Byzantine art comprises the body of artistic products of the Eastern Roman Empire, as well as the nations and states that inherited culturally from the empire. Though the empire itself emerged from the decline of western Rome and lasted until the Fall of Constantinople in 1453, the start date of the Byzantine period is rather clearer in art history than in political history, if still imprecise. Many Eastern Orthodox states in Eastern Europe, as well as to some degree the Islamic states of the eastern Mediterranean, preserved many aspects of the empire’s culture and art for centuries afterward.

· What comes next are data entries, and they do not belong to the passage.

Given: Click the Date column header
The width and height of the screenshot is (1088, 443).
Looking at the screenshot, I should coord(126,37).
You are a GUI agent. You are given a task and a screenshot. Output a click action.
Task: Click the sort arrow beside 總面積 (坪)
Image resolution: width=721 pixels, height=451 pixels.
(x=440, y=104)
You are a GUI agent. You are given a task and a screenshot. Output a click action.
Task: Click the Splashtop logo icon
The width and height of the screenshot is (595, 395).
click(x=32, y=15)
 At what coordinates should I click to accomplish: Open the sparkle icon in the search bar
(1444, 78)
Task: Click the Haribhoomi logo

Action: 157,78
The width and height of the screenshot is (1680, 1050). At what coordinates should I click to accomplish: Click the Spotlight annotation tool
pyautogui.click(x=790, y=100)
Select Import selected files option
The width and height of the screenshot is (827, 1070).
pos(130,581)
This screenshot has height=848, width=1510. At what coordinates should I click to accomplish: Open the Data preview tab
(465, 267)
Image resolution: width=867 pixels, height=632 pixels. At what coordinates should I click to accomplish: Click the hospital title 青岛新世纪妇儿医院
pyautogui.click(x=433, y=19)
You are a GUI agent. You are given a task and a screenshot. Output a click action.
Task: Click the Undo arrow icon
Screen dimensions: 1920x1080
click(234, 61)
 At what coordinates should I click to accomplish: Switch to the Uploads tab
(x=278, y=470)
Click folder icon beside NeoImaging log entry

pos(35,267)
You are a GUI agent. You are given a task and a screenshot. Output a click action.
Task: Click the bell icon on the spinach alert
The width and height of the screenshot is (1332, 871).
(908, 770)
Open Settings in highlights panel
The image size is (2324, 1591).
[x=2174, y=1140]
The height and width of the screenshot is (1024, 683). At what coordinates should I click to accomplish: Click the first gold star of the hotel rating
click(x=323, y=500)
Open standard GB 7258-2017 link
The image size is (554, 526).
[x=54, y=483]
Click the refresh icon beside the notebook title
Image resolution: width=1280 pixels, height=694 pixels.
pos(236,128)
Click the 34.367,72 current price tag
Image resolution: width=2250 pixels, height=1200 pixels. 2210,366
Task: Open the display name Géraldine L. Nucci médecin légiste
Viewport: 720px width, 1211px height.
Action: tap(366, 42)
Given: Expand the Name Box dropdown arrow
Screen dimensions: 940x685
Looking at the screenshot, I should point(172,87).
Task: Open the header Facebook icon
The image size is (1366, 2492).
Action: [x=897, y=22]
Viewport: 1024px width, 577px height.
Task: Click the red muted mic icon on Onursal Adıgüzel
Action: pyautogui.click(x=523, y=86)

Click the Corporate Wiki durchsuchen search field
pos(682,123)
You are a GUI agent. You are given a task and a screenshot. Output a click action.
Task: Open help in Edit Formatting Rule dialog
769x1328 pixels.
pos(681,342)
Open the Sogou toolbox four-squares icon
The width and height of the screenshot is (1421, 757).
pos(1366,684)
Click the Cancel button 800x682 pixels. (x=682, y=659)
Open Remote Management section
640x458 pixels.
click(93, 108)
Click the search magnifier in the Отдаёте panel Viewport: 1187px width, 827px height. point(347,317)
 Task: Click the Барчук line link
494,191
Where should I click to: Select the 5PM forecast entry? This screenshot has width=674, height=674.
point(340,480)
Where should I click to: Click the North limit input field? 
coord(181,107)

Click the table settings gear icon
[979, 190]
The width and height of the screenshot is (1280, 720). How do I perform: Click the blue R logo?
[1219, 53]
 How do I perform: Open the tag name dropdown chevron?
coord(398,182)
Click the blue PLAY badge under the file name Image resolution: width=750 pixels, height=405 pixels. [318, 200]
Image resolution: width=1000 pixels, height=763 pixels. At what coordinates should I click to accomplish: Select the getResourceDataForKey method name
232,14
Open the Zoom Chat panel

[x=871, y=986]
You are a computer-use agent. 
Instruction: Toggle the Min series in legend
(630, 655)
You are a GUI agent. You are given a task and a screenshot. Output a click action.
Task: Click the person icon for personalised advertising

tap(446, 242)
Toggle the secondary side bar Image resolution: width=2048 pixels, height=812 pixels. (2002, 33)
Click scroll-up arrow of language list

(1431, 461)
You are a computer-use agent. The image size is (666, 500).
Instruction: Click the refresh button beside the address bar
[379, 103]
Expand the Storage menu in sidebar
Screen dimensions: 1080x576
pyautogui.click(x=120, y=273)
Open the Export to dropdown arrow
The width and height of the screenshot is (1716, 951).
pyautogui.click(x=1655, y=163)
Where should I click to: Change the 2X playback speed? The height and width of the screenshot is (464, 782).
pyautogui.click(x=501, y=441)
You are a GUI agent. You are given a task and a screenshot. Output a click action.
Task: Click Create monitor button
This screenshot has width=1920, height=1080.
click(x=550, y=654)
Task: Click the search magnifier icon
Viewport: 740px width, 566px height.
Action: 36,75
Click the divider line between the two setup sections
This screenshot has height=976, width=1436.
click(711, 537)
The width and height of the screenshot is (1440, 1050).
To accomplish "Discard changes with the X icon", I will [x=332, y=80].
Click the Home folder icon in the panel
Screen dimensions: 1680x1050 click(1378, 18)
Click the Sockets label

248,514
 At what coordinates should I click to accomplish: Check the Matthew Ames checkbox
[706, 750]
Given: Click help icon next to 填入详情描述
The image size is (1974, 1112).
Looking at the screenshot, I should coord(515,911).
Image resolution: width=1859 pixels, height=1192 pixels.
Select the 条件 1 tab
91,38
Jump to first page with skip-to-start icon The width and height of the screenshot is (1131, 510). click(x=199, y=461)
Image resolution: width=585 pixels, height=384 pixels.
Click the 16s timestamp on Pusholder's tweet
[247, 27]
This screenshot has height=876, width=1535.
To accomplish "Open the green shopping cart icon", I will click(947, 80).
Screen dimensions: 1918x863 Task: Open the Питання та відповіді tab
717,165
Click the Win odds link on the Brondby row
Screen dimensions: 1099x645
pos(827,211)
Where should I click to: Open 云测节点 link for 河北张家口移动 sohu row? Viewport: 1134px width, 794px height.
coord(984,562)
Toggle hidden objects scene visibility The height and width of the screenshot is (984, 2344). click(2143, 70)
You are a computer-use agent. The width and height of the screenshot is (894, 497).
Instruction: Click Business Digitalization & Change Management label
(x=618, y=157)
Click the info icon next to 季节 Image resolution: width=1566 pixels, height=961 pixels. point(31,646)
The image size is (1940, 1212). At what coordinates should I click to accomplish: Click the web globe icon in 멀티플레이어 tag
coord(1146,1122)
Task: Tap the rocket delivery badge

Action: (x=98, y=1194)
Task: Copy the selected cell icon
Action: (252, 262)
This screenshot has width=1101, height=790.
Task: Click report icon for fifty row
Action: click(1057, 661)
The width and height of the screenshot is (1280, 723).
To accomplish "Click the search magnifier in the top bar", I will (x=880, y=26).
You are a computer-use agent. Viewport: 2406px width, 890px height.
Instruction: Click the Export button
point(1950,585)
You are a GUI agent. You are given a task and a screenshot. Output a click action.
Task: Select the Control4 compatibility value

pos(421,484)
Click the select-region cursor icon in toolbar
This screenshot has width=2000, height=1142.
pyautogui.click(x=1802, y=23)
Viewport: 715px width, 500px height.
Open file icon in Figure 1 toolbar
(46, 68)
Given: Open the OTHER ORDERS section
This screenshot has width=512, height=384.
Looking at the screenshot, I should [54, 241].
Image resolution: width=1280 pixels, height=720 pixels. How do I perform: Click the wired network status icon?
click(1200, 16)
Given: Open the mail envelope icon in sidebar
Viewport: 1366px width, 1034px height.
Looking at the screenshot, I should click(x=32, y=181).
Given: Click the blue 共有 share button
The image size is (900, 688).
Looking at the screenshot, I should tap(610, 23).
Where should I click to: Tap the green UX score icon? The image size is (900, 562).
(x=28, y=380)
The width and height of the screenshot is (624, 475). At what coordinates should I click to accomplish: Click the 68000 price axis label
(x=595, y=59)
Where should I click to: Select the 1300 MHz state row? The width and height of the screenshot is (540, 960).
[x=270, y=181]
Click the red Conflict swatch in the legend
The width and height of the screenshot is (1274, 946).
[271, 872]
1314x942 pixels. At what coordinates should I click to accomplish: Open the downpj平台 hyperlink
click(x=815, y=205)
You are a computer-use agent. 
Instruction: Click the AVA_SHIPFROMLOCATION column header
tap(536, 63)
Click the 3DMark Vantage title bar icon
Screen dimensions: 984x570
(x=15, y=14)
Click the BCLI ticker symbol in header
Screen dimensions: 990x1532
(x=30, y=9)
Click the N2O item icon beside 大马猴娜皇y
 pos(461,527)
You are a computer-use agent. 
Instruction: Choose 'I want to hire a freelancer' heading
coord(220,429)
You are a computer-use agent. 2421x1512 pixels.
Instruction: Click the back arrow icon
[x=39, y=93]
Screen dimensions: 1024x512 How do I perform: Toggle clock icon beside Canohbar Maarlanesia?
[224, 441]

A number of contemporary states with the Eastern Roman (Byzantine) Empire were culturally influenced by it without actually being part of it (the “Byzantine commonwealth”). These included Kievan Rus’, as well as some non-Orthodox states like the Republic of Venice, which separated from the Byzantine Empire in the 10th century, and the Kingdom of Sicily, which had close ties to the Byzantine Empire and had also been a Byzantine territory until the 10th century with a large Greek-speaking population persisting into the 12th century. Other states having a Byzantine artistic tradition, had oscillated throughout the Middle Ages between being part of the Byzantine Empire and having periods of independence, such as Serbia and Bulgaria. After the fall of the Byzantine capital of Constantinople in 1453, art produced by Eastern Orthodox Christians living in the Ottoman Empire was often called “post-Byzantine.” Certain artistic traditions that originated in the Byzantine Empire, particularly in regard to icon painting and church architecture, are maintained in Greece, Cyprus, Serbia, Bulgaria, Romania, Russia and other Eastern Orthodox countries to the present day.